Have you ever met him? Have you ever seen a photograph? Or are you still just talking shite?


----------



## phildwyer (Jan 27, 2006)

TeeJay said:
			
		

> Have you ever met him? Have you ever seen a photograph? Or are you still just talking shite?



No TeeJay, it is a question of his pattern of behavior.  Only a white man would have moved to Brixton, got totally pissed, stumbled home at three in the morning, shouted "fuck off" to a black skunk-sayer, felt good about it at the time, but apprehensive about it in the morning, written to a bulletin board asking whether everyone shouldn't do the same, become offended when his conduct was called racist, demand that everyone ignore the allegation, and finally claim that his father was from Malaysia.  Its *obvious.*


----------



## Orang Utan (Jan 27, 2006)

Phil - please shut up and go away.


----------



## toggle (Jan 27, 2006)

phildwyer said:
			
		

> Its *obvious.*




Only to someone that has pre concieved notions of what people of certain races behave like. 

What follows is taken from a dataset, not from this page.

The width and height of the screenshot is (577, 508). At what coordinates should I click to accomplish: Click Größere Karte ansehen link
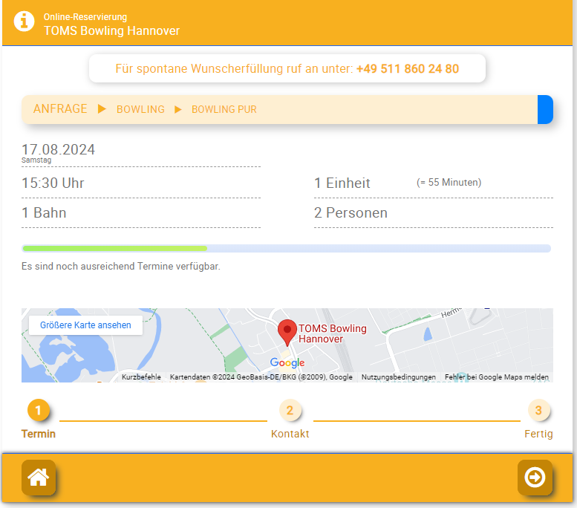pyautogui.click(x=85, y=325)
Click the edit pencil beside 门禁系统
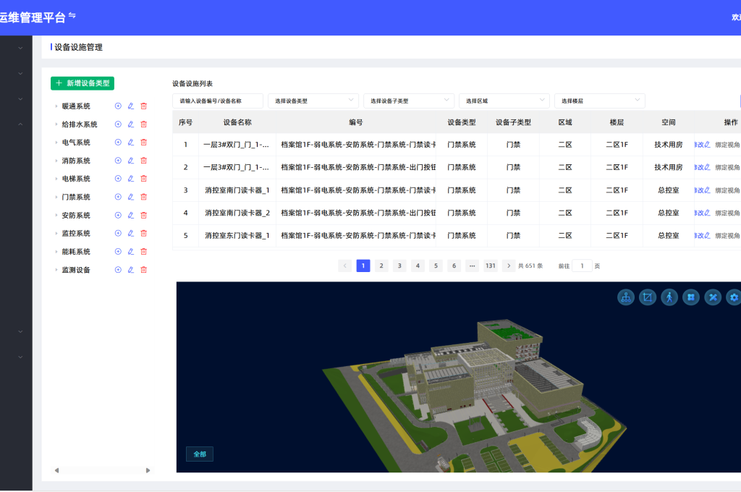This screenshot has width=741, height=492. click(x=131, y=197)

Would deciding someone's skin colour based on your perceptions of their behavior be concious or unconcious racism?


----------



## ViolentPanda (Jan 27, 2006)

phildwyer said:
			
		

> No TeeJay, it is a question of his pattern of behavior.  Only a white man would have moved to Brixton, got totally pissed, stumbled home at three in the morning, shouted "fuck off" to a black skunk-sayer, felt good about it at the time, but apprehensive about it in the morning, written to a bulletin board asking whether everyone shouldn't do the same, become offended when his conduct was called racist, demand that everyone ignore the allegation, and finally claim that his father was from Malaysia.  Its *obvious.*



Only if you're either prepared to make a series of racist assumptions, or you're an idiot with an omniscience complex, Phil.


----------



## ViolentPanda (Jan 27, 2006)

Orang Utan said:
			
		

> Phil - please shut up and go away.



You don't understand. He *CAN'T*.

If he does that he'd have to admit to not being omniscient.

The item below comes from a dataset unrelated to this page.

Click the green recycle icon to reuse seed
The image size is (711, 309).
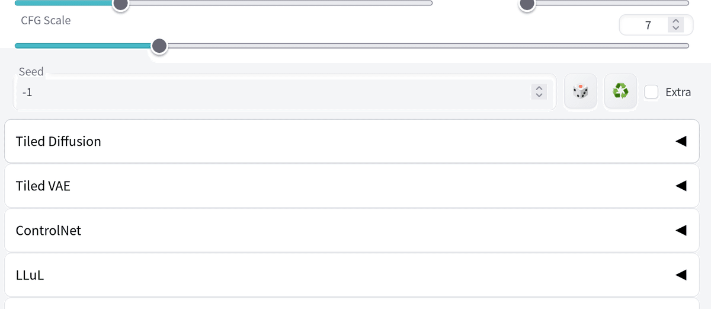(x=620, y=92)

Can you really imagine Phil admitting that he was wrong about something?

Neither can I.


----------



## h4k4 (Jan 27, 2006)

phildwyer said:
			
		

> Once again, I put it to you that the real difference you see between your own activities and those of the people you would like to kill is that you are white and they are black.  Is this not the truth?



Why are you so obsessed with skin colour?

You really are a racist aren't you?


----------



## TeeJay (Jan 27, 2006)

phildwyer said:
			
		

> No TeeJay, it is a question of his pattern of behavior.  Only a white man would have moved to Brixton, got totally pissed, stumbled home at three in the morning, shouted "fuck off" to a black skunk-sayer, felt good about it at the time, but apprehensive about it in the morning, written to a bulletin board asking whether everyone shouldn't do the same, become offended when his conduct was called racist, demand that everyone ignore the allegation, and finally claim that his father was from Malaysia.  Its *obvious.*


You dribbling fool.

Edit: I am really beyond getting angry at this feeble minded rubbish...

...in fact this post just made me laugh.

But yes, this is racist shite. Post reported. Hopefully if he keeps up this racism we will finally get rid of this arsehole and the stink he creates.


----------



## phildwyer (Jan 27, 2006)

h4k4 said:
			
		

> And if you think I'd like to kill a person just for selling a few rocks then you're sorely mistaken, or just bullshitting.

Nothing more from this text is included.